Leur véritable “capital” aujourd’hui est la pensée, la prière, la sobriété. Le cœur de cette renaissance est le Collège des Augustins de Rome, qui n’est pas seulement une résidence, mais un carrefour théologique, un point de connexion entre les périphéries de l’Ordre et la Curie. C’est là que sont passés les protagonistes de cette phase ecclésiale – étudiant, vivant, discernant – : de Prevost à Marín, de Moral Antón à tant de formateurs des nouvelles générations. Si François a parlé d’une « Église en sortie », Léon XIV semble désirer une « Église en écoute intérieure », capable de dire des paroles fortes sans crier, de prendre des décisions sans violence, de marcher sans calcul. Une Église qui, comme le dirait saint Augustin, cherche Dieu non pas dans le bruit du monde, mais dans la vérité du cœur. Pas seuls, tous ensemble. « In necessariis unitas, in dubiis libertas, in omnibus caritas ».
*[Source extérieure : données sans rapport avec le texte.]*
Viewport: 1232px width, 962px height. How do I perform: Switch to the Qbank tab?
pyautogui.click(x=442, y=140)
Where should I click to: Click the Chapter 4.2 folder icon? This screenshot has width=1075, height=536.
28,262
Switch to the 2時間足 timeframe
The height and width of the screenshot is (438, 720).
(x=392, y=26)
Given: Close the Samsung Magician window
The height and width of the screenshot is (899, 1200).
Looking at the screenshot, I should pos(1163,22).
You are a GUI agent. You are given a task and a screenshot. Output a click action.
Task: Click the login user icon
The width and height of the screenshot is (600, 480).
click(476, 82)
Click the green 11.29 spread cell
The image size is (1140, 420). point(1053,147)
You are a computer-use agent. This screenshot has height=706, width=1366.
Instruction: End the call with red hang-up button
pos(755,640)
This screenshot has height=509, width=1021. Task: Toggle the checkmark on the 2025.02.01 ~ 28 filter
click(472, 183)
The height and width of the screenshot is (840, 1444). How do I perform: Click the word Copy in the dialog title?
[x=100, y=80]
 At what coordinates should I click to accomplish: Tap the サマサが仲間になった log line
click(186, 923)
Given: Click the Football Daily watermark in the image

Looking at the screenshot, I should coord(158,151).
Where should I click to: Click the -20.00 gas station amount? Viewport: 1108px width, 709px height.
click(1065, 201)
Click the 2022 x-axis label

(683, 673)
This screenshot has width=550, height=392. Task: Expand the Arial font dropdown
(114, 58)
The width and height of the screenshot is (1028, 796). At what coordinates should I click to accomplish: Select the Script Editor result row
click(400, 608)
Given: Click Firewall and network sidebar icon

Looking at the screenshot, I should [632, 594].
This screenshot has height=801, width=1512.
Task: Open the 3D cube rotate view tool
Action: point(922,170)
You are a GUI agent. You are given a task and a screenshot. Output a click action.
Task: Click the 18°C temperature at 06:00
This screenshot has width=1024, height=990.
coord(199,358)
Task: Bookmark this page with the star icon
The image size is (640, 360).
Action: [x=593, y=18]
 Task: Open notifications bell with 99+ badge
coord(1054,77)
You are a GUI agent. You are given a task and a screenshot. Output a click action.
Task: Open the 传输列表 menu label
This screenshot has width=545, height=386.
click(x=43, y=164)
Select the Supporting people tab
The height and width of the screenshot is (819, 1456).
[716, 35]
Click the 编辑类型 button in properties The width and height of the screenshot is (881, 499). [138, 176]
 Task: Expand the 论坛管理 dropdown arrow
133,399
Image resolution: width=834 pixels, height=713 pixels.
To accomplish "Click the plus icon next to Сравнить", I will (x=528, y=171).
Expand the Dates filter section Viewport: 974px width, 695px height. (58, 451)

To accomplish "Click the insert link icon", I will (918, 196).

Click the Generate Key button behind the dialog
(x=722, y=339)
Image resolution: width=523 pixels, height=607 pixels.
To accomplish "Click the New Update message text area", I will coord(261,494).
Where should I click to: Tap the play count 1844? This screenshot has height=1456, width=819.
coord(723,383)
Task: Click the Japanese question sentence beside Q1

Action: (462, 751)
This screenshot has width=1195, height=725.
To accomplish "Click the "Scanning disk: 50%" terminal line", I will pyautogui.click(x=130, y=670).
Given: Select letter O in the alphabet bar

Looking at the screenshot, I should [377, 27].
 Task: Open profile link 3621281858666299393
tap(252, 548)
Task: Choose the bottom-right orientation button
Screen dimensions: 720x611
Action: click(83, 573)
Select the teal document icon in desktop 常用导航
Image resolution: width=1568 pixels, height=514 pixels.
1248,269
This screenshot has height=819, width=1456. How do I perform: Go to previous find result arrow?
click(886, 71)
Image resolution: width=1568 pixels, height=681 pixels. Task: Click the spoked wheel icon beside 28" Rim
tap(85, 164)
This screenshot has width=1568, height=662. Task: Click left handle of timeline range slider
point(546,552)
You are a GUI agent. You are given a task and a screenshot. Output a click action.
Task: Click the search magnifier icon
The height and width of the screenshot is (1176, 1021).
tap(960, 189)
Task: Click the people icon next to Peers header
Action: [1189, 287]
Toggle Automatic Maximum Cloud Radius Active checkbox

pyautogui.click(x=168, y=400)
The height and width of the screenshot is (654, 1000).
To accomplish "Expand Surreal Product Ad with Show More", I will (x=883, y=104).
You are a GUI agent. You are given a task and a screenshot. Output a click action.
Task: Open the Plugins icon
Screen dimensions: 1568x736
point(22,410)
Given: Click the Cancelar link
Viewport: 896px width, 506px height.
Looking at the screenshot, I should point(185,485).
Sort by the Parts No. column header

Dans Le Figaro, Jean-François Colosimo, directeur général des Éditions du Cerf, révèle que dans les jours précédant le conclave, l’éminent vaticaniste italien Giovanni Maria Vian disait qu’il fallait voir dans le cardinal Prevost l’outsider absolu, appelé à devenir le favori en cas de neutralisation entre les grands « papabili ». Lors de la fermeture des portes, Rome bruissait de son nom.
Selon des sources italiennes, les cardinaux Parolin et Tagle se sont neutralisés dès les premiers tours, favorisant l’ascension du cardinal Prévost, qui avait déjà recueilli plusieurs dizaines de voix, puis son élection dès le 4e tour. Selon certains récits, Parolin, Tagle et Ërdo seraient entrés en lice forts de plusieurs dizaines de voix, éliminant ainsi les autres « papabile ». Zuppi, Aveline et Prevost auraient également obtenu des voix. Selon Il Giornale, l’archevêque de New York, le cardinal Timothy Dolan, a joué les faiseurs de roi, en attirant des électeurs d’Amérique du Nord et du Sud, plutôt anglophones, ou liés au Commonwealth, de l’Afrique du Sud à l’Inde en passant par les îles Tonga. Parolin disposait d’un certain paquet de voix, entre quarante et cinquante selon les sources, mais pas assez pour atteindre les 89. Dès le premier tour de scrutin, Prévost a recueilli de nombreux soutiens. Les Bergogliens se sont présentés divisés en plusieurs groupes et n’ont pas été en mesure de proposer une alternative. Il se peut, comme le note l’agence Ansa, que l’accord secret et controversé conclu avec le gouvernement de Pékin ait pesé sur Parolin. La rumeur veut que le cardinal de Vicence ait conclu un accord avec le Philippin Luis Tagle. Mais à l’épreuve des faits, l’accord n’a pas tenu et les voix se sont reportées vers Prévost.